ACTIVITY: Reproduce the listing below word for word.

RECORDS FOR THE TASK:
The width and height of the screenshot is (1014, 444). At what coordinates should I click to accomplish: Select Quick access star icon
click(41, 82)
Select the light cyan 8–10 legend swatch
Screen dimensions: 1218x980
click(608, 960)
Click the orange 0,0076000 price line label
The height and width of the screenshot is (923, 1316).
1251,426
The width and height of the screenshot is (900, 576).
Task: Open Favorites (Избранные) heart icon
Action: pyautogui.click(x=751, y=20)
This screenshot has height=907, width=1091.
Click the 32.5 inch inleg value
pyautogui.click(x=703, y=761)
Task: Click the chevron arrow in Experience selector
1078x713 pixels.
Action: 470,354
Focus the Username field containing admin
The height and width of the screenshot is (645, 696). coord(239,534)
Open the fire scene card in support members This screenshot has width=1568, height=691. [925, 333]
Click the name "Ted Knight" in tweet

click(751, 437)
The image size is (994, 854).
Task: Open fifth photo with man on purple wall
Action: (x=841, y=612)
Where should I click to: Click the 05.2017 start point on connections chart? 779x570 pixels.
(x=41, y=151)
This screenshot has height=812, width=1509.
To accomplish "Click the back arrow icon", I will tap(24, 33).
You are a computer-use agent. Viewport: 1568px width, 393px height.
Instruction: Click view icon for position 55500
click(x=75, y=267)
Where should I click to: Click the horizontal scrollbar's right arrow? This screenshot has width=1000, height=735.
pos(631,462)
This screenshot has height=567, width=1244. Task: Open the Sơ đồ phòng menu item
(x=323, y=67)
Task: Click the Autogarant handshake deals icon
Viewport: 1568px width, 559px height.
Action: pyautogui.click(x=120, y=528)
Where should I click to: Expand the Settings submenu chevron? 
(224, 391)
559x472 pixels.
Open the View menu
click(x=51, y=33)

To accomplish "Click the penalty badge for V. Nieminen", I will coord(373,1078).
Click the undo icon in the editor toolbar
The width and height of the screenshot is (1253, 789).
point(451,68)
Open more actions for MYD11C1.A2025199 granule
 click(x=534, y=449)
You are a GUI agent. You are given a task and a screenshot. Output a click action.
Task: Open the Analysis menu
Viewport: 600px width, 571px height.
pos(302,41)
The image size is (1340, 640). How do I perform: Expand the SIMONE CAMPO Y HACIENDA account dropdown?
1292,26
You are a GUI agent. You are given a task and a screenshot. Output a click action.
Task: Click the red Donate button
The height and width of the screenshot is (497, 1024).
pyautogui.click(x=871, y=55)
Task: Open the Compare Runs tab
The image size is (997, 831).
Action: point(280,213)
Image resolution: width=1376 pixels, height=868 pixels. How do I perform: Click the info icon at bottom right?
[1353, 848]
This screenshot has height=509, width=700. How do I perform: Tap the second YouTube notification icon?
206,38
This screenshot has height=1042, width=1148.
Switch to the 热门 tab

RESULT FOR THIS EXERCISE:
The width and height of the screenshot is (1014, 444). At what coordinates should I click to accomplish: Select Quick access star icon
click(41, 82)
Select the light cyan 8–10 legend swatch
Screen dimensions: 1218x980
click(608, 960)
Click the orange 0,0076000 price line label
The height and width of the screenshot is (923, 1316).
1251,426
The width and height of the screenshot is (900, 576).
Task: Open Favorites (Избранные) heart icon
Action: pyautogui.click(x=751, y=20)
This screenshot has height=907, width=1091.
Click the 32.5 inch inleg value
pyautogui.click(x=703, y=761)
Task: Click the chevron arrow in Experience selector
1078x713 pixels.
Action: 470,354
Focus the Username field containing admin
The height and width of the screenshot is (645, 696). coord(239,534)
Open the fire scene card in support members This screenshot has width=1568, height=691. [925, 333]
Click the name "Ted Knight" in tweet

click(751, 437)
The image size is (994, 854).
Task: Open fifth photo with man on purple wall
Action: (x=841, y=612)
Where should I click to: Click the 05.2017 start point on connections chart? 779x570 pixels.
(x=41, y=151)
This screenshot has height=812, width=1509.
To accomplish "Click the back arrow icon", I will tap(24, 33).
You are a computer-use agent. Viewport: 1568px width, 393px height.
Instruction: Click view icon for position 55500
click(x=75, y=267)
Where should I click to: Click the horizontal scrollbar's right arrow? This screenshot has width=1000, height=735.
pos(631,462)
This screenshot has height=567, width=1244. Task: Open the Sơ đồ phòng menu item
(x=323, y=67)
Task: Click the Autogarant handshake deals icon
Viewport: 1568px width, 559px height.
Action: pyautogui.click(x=120, y=528)
Where should I click to: Expand the Settings submenu chevron? 
(224, 391)
559x472 pixels.
Open the View menu
click(x=51, y=33)

To accomplish "Click the penalty badge for V. Nieminen", I will coord(373,1078).
Click the undo icon in the editor toolbar
The width and height of the screenshot is (1253, 789).
point(451,68)
Open more actions for MYD11C1.A2025199 granule
 click(x=534, y=449)
You are a GUI agent. You are given a task and a screenshot. Output a click action.
Task: Open the Analysis menu
Viewport: 600px width, 571px height.
pos(302,41)
The image size is (1340, 640). How do I perform: Expand the SIMONE CAMPO Y HACIENDA account dropdown?
1292,26
You are a GUI agent. You are given a task and a screenshot. Output a click action.
Task: Click the red Donate button
The height and width of the screenshot is (497, 1024).
pyautogui.click(x=871, y=55)
Task: Open the Compare Runs tab
The image size is (997, 831).
Action: point(280,213)
Image resolution: width=1376 pixels, height=868 pixels. How do I perform: Click the info icon at bottom right?
[1353, 848]
This screenshot has height=509, width=700. How do I perform: Tap the second YouTube notification icon?
206,38
This screenshot has height=1042, width=1148.
Switch to the 热门 tab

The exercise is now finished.